EXERCISE DESCRIPTION: Repeat the records below, replacing "GUI agent" with "screen assistant" wherever it occurs and leaving everything else unchanged.
######
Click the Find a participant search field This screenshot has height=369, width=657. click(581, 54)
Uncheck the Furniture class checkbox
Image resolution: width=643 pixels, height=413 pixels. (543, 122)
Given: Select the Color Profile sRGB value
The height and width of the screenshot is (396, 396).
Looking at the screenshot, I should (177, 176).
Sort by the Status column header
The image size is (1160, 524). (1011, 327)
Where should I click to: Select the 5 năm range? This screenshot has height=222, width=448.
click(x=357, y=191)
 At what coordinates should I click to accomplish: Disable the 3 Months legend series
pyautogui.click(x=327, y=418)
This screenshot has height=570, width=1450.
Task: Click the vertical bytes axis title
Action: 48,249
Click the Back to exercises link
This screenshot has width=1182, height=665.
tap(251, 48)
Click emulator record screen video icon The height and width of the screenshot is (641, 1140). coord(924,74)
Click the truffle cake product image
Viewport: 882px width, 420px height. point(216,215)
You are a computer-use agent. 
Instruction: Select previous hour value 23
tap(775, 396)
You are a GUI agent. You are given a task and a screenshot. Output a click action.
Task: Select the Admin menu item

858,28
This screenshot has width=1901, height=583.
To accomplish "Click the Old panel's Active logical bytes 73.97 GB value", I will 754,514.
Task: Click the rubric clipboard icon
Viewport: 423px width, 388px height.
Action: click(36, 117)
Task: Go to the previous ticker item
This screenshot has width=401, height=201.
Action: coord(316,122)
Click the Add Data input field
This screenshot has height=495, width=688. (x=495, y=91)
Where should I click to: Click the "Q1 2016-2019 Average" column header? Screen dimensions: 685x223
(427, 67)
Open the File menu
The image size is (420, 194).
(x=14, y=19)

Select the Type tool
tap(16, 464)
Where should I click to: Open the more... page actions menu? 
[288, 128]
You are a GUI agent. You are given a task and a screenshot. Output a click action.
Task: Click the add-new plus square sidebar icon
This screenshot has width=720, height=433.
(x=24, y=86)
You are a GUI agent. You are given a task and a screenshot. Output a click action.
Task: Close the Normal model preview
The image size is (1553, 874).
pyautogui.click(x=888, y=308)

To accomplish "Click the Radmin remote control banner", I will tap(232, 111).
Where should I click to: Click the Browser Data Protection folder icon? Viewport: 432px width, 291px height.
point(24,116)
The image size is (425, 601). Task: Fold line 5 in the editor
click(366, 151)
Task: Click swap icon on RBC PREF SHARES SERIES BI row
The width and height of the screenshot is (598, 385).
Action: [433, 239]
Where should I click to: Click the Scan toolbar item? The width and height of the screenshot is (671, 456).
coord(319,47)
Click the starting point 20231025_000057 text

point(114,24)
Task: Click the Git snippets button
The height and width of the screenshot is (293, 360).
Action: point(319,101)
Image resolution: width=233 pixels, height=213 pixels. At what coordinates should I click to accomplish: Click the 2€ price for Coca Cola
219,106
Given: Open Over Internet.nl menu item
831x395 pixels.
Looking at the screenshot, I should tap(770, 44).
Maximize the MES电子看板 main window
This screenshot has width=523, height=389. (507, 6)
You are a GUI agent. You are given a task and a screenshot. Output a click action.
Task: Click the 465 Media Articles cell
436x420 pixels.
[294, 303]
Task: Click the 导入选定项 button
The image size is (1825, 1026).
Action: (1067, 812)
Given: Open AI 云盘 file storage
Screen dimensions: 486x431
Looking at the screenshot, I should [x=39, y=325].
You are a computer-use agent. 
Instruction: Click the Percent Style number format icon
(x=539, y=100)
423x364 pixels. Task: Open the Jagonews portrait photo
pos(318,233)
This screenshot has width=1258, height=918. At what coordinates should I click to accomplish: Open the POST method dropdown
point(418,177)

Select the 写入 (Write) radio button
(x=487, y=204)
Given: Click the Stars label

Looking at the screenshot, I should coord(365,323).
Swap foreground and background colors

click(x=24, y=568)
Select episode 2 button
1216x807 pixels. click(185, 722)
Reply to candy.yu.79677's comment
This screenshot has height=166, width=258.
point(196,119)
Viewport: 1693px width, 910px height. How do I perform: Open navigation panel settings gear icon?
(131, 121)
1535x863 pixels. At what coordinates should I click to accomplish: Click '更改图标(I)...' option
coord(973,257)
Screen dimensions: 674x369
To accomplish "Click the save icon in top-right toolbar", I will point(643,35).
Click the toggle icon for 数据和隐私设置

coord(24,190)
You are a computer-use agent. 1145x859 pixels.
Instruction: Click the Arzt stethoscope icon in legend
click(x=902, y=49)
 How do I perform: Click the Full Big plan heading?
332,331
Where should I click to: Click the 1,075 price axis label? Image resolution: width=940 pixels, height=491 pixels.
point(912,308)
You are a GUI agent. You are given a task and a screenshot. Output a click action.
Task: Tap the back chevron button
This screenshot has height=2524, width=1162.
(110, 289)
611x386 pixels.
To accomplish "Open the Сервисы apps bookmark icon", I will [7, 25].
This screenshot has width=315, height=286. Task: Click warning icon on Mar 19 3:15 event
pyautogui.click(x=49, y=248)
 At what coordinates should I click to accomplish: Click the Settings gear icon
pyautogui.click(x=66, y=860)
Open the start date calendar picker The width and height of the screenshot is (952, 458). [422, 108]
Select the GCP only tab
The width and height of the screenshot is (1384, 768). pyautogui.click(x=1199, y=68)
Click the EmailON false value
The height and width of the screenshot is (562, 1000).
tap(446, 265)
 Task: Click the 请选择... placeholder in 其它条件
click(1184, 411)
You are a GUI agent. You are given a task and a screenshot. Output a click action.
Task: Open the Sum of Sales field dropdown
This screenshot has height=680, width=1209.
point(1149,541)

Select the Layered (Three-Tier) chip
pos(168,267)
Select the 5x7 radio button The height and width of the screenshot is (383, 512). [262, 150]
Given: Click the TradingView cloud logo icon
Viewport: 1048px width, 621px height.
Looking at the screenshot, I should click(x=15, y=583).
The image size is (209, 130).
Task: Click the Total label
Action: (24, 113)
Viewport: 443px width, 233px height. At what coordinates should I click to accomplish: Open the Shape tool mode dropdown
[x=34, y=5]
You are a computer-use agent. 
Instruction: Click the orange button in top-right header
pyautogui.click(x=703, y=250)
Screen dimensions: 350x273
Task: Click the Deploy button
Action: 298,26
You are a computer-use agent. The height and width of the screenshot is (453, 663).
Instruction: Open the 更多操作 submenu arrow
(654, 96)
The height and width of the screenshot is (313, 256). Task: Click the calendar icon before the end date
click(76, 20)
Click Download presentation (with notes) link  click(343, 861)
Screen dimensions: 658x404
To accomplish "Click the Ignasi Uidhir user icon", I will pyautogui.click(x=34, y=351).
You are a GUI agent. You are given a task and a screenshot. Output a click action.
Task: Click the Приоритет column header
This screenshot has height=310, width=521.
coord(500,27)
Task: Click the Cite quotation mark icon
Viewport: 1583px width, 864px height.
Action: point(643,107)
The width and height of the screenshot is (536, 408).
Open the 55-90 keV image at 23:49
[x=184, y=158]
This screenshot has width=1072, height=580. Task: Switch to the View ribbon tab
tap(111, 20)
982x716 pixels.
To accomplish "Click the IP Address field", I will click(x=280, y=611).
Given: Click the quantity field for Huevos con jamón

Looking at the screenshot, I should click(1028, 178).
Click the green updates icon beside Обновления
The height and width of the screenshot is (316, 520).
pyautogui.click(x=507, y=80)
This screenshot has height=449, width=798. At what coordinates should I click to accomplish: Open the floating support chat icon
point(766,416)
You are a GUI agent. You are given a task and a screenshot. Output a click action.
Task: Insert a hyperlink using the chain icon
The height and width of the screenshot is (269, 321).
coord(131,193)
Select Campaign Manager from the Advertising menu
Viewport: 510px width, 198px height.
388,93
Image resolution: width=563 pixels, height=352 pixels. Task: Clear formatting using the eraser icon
######
REPLY:
Click the Find a participant search field This screenshot has height=369, width=657. click(581, 54)
Uncheck the Furniture class checkbox
Image resolution: width=643 pixels, height=413 pixels. (543, 122)
Given: Select the Color Profile sRGB value
The height and width of the screenshot is (396, 396).
Looking at the screenshot, I should (177, 176).
Sort by the Status column header
The image size is (1160, 524). (1011, 327)
Where should I click to: Select the 5 năm range? This screenshot has height=222, width=448.
click(x=357, y=191)
 At what coordinates should I click to accomplish: Disable the 3 Months legend series
pyautogui.click(x=327, y=418)
This screenshot has height=570, width=1450.
Task: Click the vertical bytes axis title
Action: 48,249
Click the Back to exercises link
This screenshot has width=1182, height=665.
tap(251, 48)
Click emulator record screen video icon The height and width of the screenshot is (641, 1140). coord(924,74)
Click the truffle cake product image
Viewport: 882px width, 420px height. point(216,215)
You are a computer-use agent. 
Instruction: Select previous hour value 23
tap(775, 396)
You are a screen assistant. You are given a task and a screenshot. Output a click action.
Task: Select the Admin menu item

858,28
This screenshot has width=1901, height=583.
To accomplish "Click the Old panel's Active logical bytes 73.97 GB value", I will 754,514.
Task: Click the rubric clipboard icon
Viewport: 423px width, 388px height.
Action: click(36, 117)
Task: Go to the previous ticker item
This screenshot has width=401, height=201.
Action: coord(316,122)
Click the Add Data input field
This screenshot has height=495, width=688. (x=495, y=91)
Where should I click to: Click the "Q1 2016-2019 Average" column header? Screen dimensions: 685x223
(427, 67)
Open the File menu
The image size is (420, 194).
(x=14, y=19)

Select the Type tool
tap(16, 464)
Where should I click to: Open the more... page actions menu? 
[288, 128]
You are a screen assistant. You are given a task and a screenshot. Output a click action.
Task: Click the add-new plus square sidebar icon
This screenshot has width=720, height=433.
(x=24, y=86)
You are a screen assistant. You are given a task and a screenshot. Output a click action.
Task: Close the Normal model preview
The image size is (1553, 874).
pyautogui.click(x=888, y=308)

To accomplish "Click the Radmin remote control banner", I will tap(232, 111).
Where should I click to: Click the Browser Data Protection folder icon? Viewport: 432px width, 291px height.
point(24,116)
The image size is (425, 601). Task: Fold line 5 in the editor
click(366, 151)
Task: Click swap icon on RBC PREF SHARES SERIES BI row
The width and height of the screenshot is (598, 385).
Action: [433, 239]
Where should I click to: Click the Scan toolbar item? The width and height of the screenshot is (671, 456).
coord(319,47)
Click the starting point 20231025_000057 text

point(114,24)
Task: Click the Git snippets button
The height and width of the screenshot is (293, 360).
Action: point(319,101)
Image resolution: width=233 pixels, height=213 pixels. At what coordinates should I click to accomplish: Click the 2€ price for Coca Cola
219,106
Given: Open Over Internet.nl menu item
831x395 pixels.
Looking at the screenshot, I should tap(770, 44).
Maximize the MES电子看板 main window
This screenshot has width=523, height=389. (507, 6)
You are a screen assistant. You are given a task and a screenshot. Output a click action.
Task: Click the 465 Media Articles cell
436x420 pixels.
[294, 303]
Task: Click the 导入选定项 button
The image size is (1825, 1026).
Action: (1067, 812)
Given: Open AI 云盘 file storage
Screen dimensions: 486x431
Looking at the screenshot, I should [x=39, y=325].
You are a computer-use agent. 
Instruction: Click the Percent Style number format icon
(x=539, y=100)
423x364 pixels. Task: Open the Jagonews portrait photo
pos(318,233)
This screenshot has width=1258, height=918. At what coordinates should I click to accomplish: Open the POST method dropdown
point(418,177)

Select the 写入 (Write) radio button
(x=487, y=204)
Given: Click the Stars label

Looking at the screenshot, I should coord(365,323).
Swap foreground and background colors

click(x=24, y=568)
Select episode 2 button
1216x807 pixels. click(185, 722)
Reply to candy.yu.79677's comment
This screenshot has height=166, width=258.
point(196,119)
Viewport: 1693px width, 910px height. How do I perform: Open navigation panel settings gear icon?
(131, 121)
1535x863 pixels. At what coordinates should I click to accomplish: Click '更改图标(I)...' option
coord(973,257)
Screen dimensions: 674x369
To accomplish "Click the save icon in top-right toolbar", I will point(643,35).
Click the toggle icon for 数据和隐私设置

coord(24,190)
You are a computer-use agent. 1145x859 pixels.
Instruction: Click the Arzt stethoscope icon in legend
click(x=902, y=49)
 How do I perform: Click the Full Big plan heading?
332,331
Where should I click to: Click the 1,075 price axis label? Image resolution: width=940 pixels, height=491 pixels.
point(912,308)
You are a screen assistant. You are given a task and a screenshot. Output a click action.
Task: Tap the back chevron button
This screenshot has height=2524, width=1162.
(110, 289)
611x386 pixels.
To accomplish "Open the Сервисы apps bookmark icon", I will [7, 25].
This screenshot has width=315, height=286. Task: Click warning icon on Mar 19 3:15 event
pyautogui.click(x=49, y=248)
 At what coordinates should I click to accomplish: Click the Settings gear icon
pyautogui.click(x=66, y=860)
Open the start date calendar picker The width and height of the screenshot is (952, 458). [422, 108]
Select the GCP only tab
The width and height of the screenshot is (1384, 768). pyautogui.click(x=1199, y=68)
Click the EmailON false value
The height and width of the screenshot is (562, 1000).
tap(446, 265)
 Task: Click the 请选择... placeholder in 其它条件
click(1184, 411)
You are a screen assistant. You are given a task and a screenshot. Output a click action.
Task: Open the Sum of Sales field dropdown
This screenshot has height=680, width=1209.
point(1149,541)

Select the Layered (Three-Tier) chip
pos(168,267)
Select the 5x7 radio button The height and width of the screenshot is (383, 512). [262, 150]
Given: Click the TradingView cloud logo icon
Viewport: 1048px width, 621px height.
Looking at the screenshot, I should click(x=15, y=583).
The image size is (209, 130).
Task: Click the Total label
Action: (24, 113)
Viewport: 443px width, 233px height. At what coordinates should I click to accomplish: Open the Shape tool mode dropdown
[x=34, y=5]
You are a computer-use agent. 
Instruction: Click the orange button in top-right header
pyautogui.click(x=703, y=250)
Screen dimensions: 350x273
Task: Click the Deploy button
Action: 298,26
You are a computer-use agent. The height and width of the screenshot is (453, 663).
Instruction: Open the 更多操作 submenu arrow
(654, 96)
The height and width of the screenshot is (313, 256). Task: Click the calendar icon before the end date
click(76, 20)
Click Download presentation (with notes) link  click(343, 861)
Screen dimensions: 658x404
To accomplish "Click the Ignasi Uidhir user icon", I will pyautogui.click(x=34, y=351).
You are a screen assistant. You are given a task and a screenshot. Output a click action.
Task: Click the Приоритет column header
This screenshot has height=310, width=521.
coord(500,27)
Task: Click the Cite quotation mark icon
Viewport: 1583px width, 864px height.
Action: point(643,107)
The width and height of the screenshot is (536, 408).
Open the 55-90 keV image at 23:49
[x=184, y=158]
This screenshot has width=1072, height=580. Task: Switch to the View ribbon tab
tap(111, 20)
982x716 pixels.
To accomplish "Click the IP Address field", I will click(x=280, y=611).
Given: Click the quantity field for Huevos con jamón

Looking at the screenshot, I should click(1028, 178).
Click the green updates icon beside Обновления
The height and width of the screenshot is (316, 520).
pyautogui.click(x=507, y=80)
This screenshot has height=449, width=798. At what coordinates should I click to accomplish: Open the floating support chat icon
point(766,416)
You are a screen assistant. You are given a task and a screenshot. Output a click action.
Task: Insert a hyperlink using the chain icon
The height and width of the screenshot is (269, 321).
coord(131,193)
Select Campaign Manager from the Advertising menu
Viewport: 510px width, 198px height.
388,93
Image resolution: width=563 pixels, height=352 pixels. Task: Clear formatting using the eraser icon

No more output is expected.